Patients with RTA-1 typically experience progressive bone resorption from persistent acidosis if left untreated. They are also more likely to develop kidney stone disease due to high urinary calcium excretion, high urine pH and low urinary citrate excretion.
How to utilize team care?
Specialty consultations: A multidisciplinary approach should be adopted to care for patients with severe metabolic acidosis. The Intensive Care Team should be involved if there is severe acidosis with compromised hemodynamics, as well as in patients with significant intoxication. The nephrology service should be consulted for acute management of acidosis, and in cases of life-threatening acidosis or significant toxic ingestion, hemodialysis may be indicated. The Poison Control Center should be contacted immediately if toxic ingestion or drug overdose is suspected. Oftentimes, patients will develop neurological and cardiac decompensation from severe acidosis, especially in those with pre-existing neurological disorders and heart diseases, therefore neurology and cardiology services may also be involved.

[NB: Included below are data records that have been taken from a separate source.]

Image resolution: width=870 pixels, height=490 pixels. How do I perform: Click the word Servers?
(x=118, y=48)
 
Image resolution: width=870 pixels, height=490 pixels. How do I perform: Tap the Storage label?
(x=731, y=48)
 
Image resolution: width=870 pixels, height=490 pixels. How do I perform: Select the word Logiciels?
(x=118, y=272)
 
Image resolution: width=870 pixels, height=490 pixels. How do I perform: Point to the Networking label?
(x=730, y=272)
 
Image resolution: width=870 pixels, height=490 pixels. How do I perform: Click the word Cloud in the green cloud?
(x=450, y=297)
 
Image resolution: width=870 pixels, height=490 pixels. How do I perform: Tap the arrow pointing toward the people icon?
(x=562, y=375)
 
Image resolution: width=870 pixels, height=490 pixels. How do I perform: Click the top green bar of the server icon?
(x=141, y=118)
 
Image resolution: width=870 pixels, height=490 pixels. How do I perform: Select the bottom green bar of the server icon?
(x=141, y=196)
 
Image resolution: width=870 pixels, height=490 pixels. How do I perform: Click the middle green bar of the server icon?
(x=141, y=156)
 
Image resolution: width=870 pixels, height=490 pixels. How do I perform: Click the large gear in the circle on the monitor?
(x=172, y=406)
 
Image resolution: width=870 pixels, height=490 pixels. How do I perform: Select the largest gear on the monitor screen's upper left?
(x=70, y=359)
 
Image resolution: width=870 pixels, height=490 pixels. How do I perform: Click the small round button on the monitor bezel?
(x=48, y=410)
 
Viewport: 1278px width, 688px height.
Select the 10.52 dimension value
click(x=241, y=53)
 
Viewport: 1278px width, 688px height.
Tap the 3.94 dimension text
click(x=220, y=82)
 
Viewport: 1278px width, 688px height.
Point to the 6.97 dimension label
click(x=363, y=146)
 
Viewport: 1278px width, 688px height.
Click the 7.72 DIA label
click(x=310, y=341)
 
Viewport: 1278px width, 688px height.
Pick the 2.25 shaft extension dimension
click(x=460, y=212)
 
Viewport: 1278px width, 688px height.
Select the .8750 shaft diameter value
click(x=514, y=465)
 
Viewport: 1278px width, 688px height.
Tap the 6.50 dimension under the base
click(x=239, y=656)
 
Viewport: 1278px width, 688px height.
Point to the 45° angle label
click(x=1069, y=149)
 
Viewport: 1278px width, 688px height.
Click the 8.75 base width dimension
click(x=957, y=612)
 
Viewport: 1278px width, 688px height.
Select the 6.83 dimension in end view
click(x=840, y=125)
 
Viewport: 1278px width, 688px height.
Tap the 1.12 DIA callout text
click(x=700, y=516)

Nursing care: Intensive nursing care is important in patients with severe metabolic acidosis, patients should be monitored closely for vital signs, new physical findings as well as signs of new or ongoing organ dysfunction (e.g., low urine output, etc).
Pharmacists: Pharmacy service is an essential component of multidisciplinary team for management of metabolic acidosis. They can assist in identifying potential medications that contribute to the acidosis, as well as safe-guard against complications from incorrect drug dosing or drug interactions.
Dietitians: Dieticians should be involved in cases of ketoacidosis from diabetes or starvation, in patients with short bowel syndrome, in patients with chronic kidney disease, as well as in patients who develop acidosis from TPN.
Are there clinical practice guidelines to inform decision-making?
No evidence-based clinical practice guidelines available at this time.